## Problem details
Print word for word the part of the passage about the Planet Urth book that begins at the words "But are they" and stops after "answer is horrifying.".

## Extract to read

Seventeen year-old Avery is alive and unchanged. But she has not been immune to the harshness of the new world. She has lived on the run for much of her life, in terror. After losing her father, Avery is the sole guardian of her eight-year-old sister, June. Avery is now charged with June’s safety as well as her own, a nearly impossible task. Forced to hide deep in the forest and away from the cities overrun by Urthmen, Avery and her sister are constantly hunted. Danger awaits them at every turn. They fear they are the only human beings left, that they are the last of their kind.
But are they truly alone? Find out in this raw and rousing first installment of the Planet Urth series.”
I don’t know about this book. There isn’t a lot of back story (I still have no idea why the world is the way it is besides there was some huge war that changed everything) and it takes quite a while into the book to even just find out why Avery’s, the heroine, parents are gone. (spoiler) And the answer is horrifying.

## Listed records

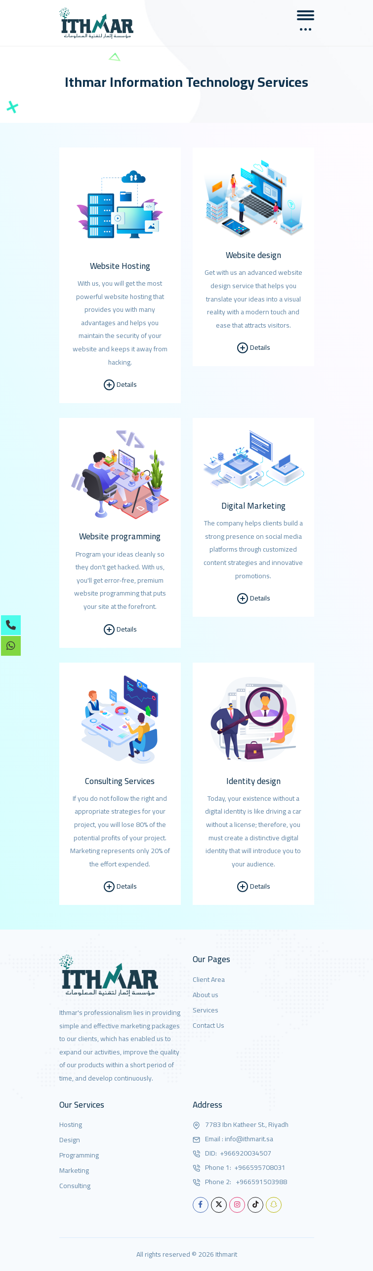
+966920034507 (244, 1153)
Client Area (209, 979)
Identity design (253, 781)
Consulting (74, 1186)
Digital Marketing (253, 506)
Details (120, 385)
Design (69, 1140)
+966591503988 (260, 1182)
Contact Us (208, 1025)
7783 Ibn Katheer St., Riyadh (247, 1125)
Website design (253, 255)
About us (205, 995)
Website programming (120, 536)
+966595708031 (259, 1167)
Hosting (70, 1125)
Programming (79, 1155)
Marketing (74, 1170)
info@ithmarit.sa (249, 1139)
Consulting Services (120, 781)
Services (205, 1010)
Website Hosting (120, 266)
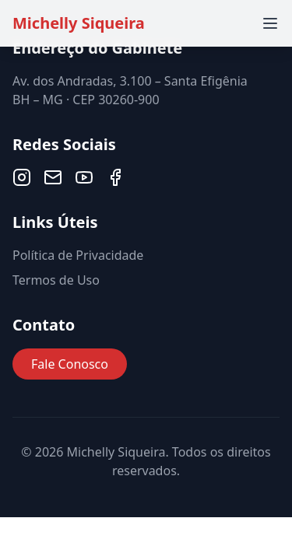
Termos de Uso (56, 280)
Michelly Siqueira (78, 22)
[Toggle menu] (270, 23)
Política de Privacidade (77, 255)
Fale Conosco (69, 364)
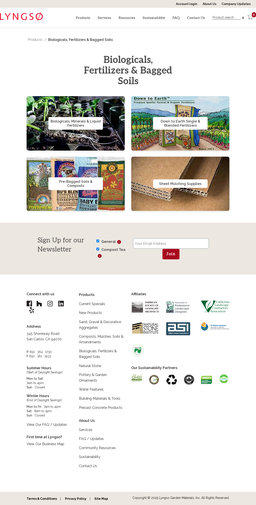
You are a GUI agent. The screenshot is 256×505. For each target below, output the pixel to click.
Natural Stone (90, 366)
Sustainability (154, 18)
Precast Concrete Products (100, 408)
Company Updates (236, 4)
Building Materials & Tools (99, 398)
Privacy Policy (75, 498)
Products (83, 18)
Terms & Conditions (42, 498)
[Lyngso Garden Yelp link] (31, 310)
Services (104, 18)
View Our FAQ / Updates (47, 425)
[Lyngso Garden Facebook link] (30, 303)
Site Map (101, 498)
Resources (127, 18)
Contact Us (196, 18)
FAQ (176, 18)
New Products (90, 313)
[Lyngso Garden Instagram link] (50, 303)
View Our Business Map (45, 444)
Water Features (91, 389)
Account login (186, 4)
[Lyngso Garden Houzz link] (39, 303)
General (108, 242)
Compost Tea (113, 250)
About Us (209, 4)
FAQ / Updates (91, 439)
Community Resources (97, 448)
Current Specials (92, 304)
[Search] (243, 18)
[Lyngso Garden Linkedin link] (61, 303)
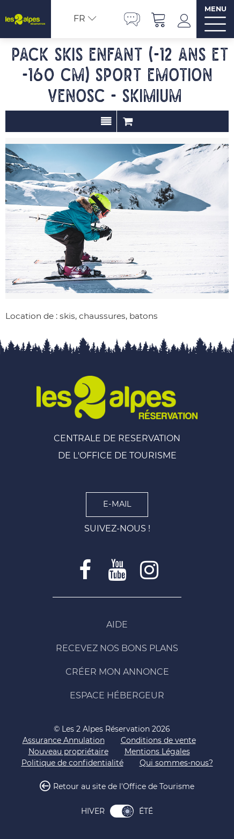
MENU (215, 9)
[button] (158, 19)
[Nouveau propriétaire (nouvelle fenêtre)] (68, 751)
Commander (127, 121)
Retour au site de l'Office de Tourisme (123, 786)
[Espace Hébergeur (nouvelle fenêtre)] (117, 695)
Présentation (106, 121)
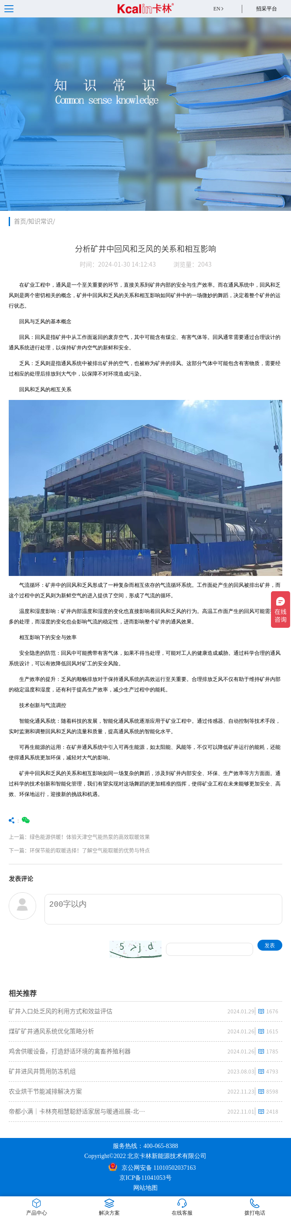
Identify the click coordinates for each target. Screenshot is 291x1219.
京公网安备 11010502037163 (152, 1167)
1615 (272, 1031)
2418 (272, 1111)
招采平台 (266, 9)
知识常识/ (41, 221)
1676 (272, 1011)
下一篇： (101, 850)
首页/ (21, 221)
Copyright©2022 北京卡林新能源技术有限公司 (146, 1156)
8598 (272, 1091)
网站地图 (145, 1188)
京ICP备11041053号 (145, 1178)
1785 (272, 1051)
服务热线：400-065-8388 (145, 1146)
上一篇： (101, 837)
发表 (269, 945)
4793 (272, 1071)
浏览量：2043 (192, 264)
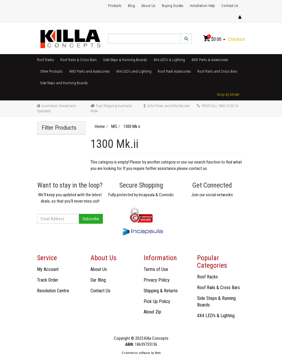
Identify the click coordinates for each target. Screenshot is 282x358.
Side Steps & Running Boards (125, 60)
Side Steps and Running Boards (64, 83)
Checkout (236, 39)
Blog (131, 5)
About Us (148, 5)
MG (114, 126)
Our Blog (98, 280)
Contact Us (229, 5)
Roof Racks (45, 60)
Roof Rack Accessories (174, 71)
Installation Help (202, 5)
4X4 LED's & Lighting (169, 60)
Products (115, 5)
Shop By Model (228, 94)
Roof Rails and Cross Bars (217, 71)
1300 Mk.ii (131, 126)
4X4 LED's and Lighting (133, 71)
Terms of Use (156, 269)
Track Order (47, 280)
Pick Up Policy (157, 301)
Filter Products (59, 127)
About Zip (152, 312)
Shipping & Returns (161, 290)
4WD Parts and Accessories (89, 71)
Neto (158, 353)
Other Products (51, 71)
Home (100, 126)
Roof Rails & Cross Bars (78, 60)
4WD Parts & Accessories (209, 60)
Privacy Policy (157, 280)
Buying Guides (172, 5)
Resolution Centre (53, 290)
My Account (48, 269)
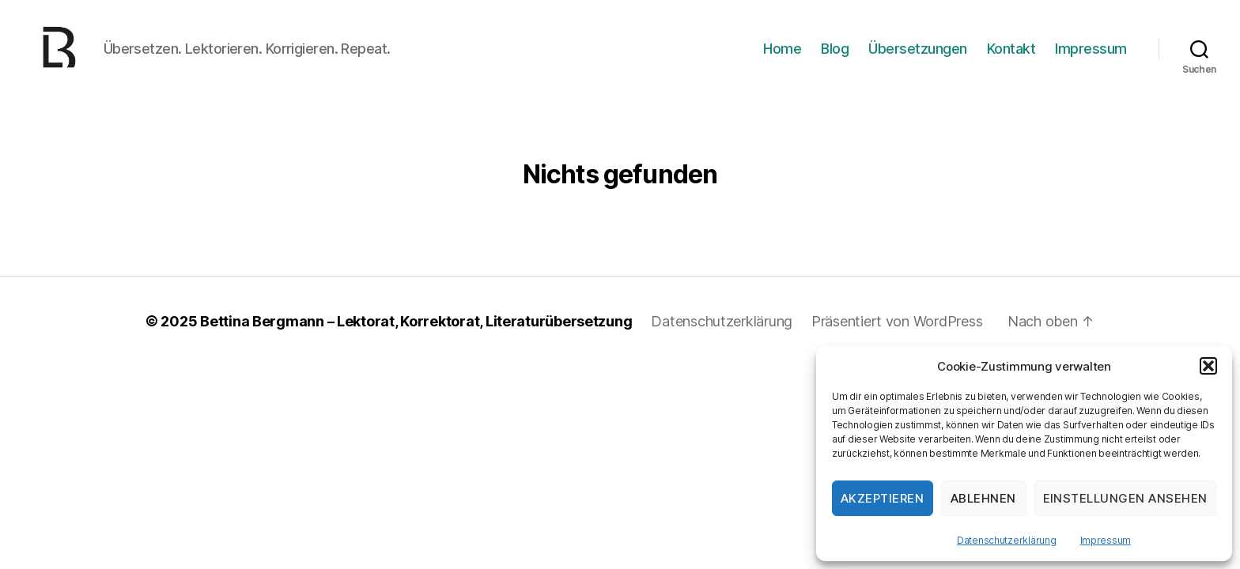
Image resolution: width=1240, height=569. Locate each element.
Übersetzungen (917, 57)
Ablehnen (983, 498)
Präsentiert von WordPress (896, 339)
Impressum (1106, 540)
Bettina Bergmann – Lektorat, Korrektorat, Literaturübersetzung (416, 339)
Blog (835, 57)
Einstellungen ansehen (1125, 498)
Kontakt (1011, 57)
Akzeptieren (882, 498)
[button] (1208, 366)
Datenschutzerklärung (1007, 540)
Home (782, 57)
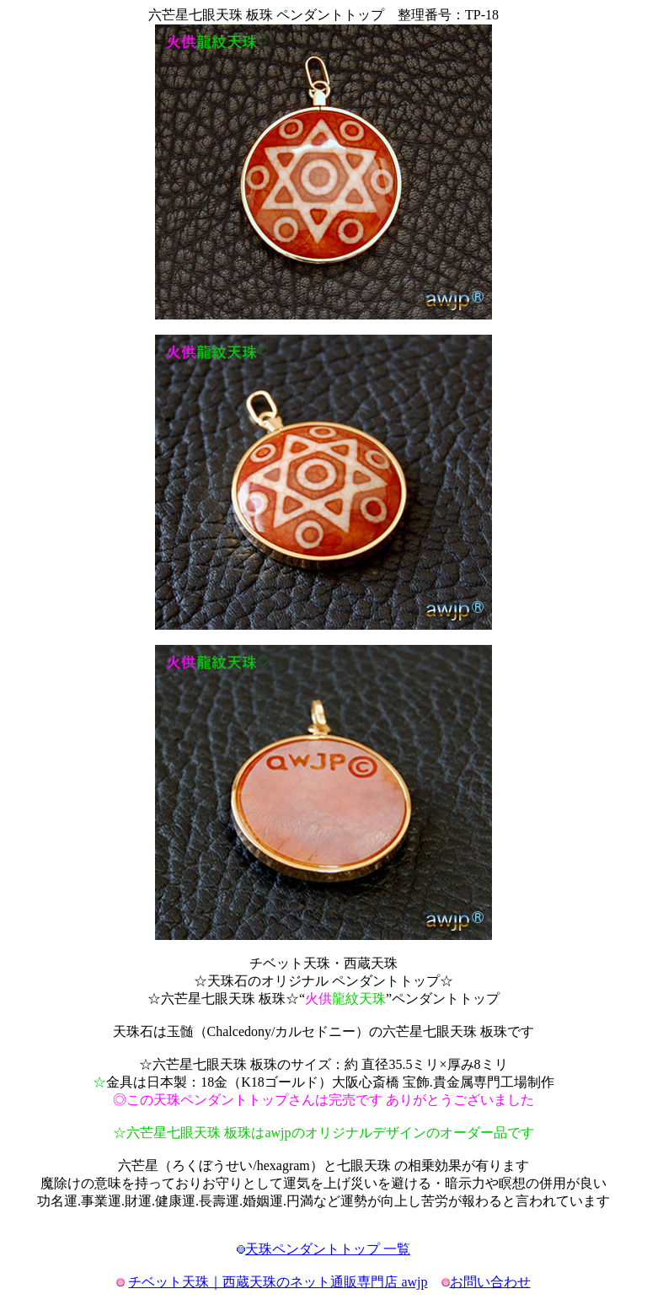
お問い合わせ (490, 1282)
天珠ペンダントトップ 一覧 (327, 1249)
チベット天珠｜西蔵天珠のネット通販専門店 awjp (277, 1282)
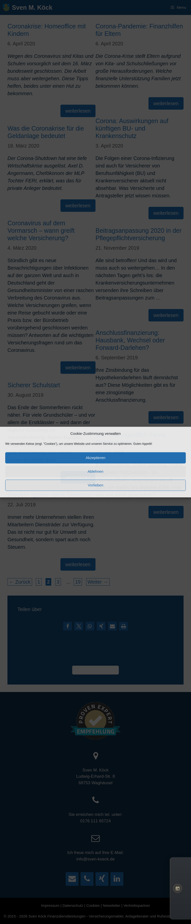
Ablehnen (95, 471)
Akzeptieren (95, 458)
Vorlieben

## The reply
But are they truly alone? Find out in this raw and rousing first installment of the Planet Urth series.”
I don’t know about this book. There isn’t a lot of back story (I still have no idea why the world is the way it is besides there was some huge war that changed everything) and it takes quite a while into the book to even just find out why Avery’s, the heroine, parents are gone. (spoiler) And the answer is horrifying.